HALO v.3.6.4134.193, HALO AI v.3.6.4134, HALO Object Colocalization v.2.1.4 algorithm and FISH v.3.2.3 algorithm were used to analyse the histological and Nissl images. InForm v.2.5.1 was used to spectrally unmix fluorescent in situ hybridization images.

Inclusion and ethics statement

The research has included local researchers through the research process and is locally relevant with collaborators. All roles and responsibilities were agreed amongst collaborators ahead of the research. The research was not severely restricted in the setting of researchers. The study was approved by the Institutional review board through the Boston University Alzheimer’s Disease and CTE Center, Human Subjects Institutional Review Board of the Boston University School of Medicine, VA Bedford Healthcare System, VA Boston Healthcare System, and Iowa Neuropathology Resource Laboratory. The research did not result in stigmatization, incrimination, discrimination, or risk to donors or research staff. No materials have been transferred out of the country. Local and regional research relevant to the study has been included in the citations.

Statistics and reproducibility

Analyses were performed using GraphPad Prism 10, SPSS v.29 and R (v.4.2.1) packages ggsignif, muscat, scater, and the Python (v.3.10.12) package scCoda. Dirichlet multinomial regression was used to test for cell type and excitatory neuron cell-type enrichment using the scCoda v.0.1.9 Python package13. Celda module expression was evaluated using linear mixed effects modelling, accounting for individual sample differences. Comparisons of cell-type proportions across the three pathological groups were performed using ANOVA with Bonferroni correction, Brown Forsyth with Dunnett post-hoc test, or chi-squared test as indicated in figure legends. Comparison across control and RHI-exposed groups was performed with a t-test with Welch correction or Mann–Whitney U-test, as indicated in the figure legends. Bar plots denote error with s.e.m. Scatter plots denote error with a grey outline of the 95% confidence interval. Evaluation of in situ hybridization analysis was performed using linear regression. P-tau burden was normalized using log10 transformation of positive area density. Nissl+ neuron count comparisons to years of exposure were assessed using linear regression and correcting for age at death and staining batch. Jaccard similarity scoring was performed using the GeneOverlap package by comparing lists of DEGs. All DEGs were filtered by a log2-transformed fold change of 0.15 and false discovery rate (FDR) of <0.05. Chi-squared tests for cellular abundance were performed using the base R chisq.tst function. GO analysis P values were acquired through MetaScape analysis. GO statistics were calculated with GSEA and single-tailed hypergeometric test with Benjamini–Hochberg multiple hypothesis correction. Years of football play was used as a variable for exposure throughout the text instead of total years of play (which includes exposure from all sports) played because it was a more consistent predictor of cellular changes.

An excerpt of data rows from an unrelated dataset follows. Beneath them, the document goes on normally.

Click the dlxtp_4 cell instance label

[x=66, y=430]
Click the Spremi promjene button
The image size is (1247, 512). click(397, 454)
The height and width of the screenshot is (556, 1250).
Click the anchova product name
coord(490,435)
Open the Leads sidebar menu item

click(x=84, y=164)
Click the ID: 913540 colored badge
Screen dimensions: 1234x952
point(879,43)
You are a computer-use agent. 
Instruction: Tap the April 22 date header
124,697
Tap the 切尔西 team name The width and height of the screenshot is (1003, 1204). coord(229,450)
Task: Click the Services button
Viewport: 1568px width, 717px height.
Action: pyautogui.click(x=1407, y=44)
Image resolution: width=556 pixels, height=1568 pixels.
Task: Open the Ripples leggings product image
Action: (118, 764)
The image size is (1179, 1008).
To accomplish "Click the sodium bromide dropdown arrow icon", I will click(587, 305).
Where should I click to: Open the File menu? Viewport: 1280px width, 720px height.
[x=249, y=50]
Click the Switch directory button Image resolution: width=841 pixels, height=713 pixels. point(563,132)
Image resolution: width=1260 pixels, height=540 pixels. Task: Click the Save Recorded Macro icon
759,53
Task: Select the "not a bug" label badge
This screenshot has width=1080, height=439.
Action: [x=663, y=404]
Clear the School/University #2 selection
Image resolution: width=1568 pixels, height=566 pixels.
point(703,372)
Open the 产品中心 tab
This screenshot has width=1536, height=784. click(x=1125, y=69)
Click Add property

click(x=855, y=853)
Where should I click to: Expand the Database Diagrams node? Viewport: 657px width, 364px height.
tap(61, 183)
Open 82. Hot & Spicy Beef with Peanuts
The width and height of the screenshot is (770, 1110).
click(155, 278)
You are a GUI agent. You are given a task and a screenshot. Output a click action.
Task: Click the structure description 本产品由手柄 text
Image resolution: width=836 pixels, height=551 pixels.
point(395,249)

snRNA-seq tissue isolation was performed once per each individual. Reproducibility was assessed through comparison to other published datasets23,25. As detailed in Extended Data Figs. 3, 5 and 7, there was significant overlap between our subtypes and other previously published subtypes, highlighting that our results are highly reproducible. For all histological antibody, Nissl and in situ hybridization staining, individual cases were stained and analysed once per each experiment. Histologic methods were validated and optimized prior to the start of the experiment to ensure proper labelling and accurate downstream analyses as discussed in the previous sections.

Reporting summary

Further information on research design is available in the Nature Portfolio Reporting Summary linked to this article.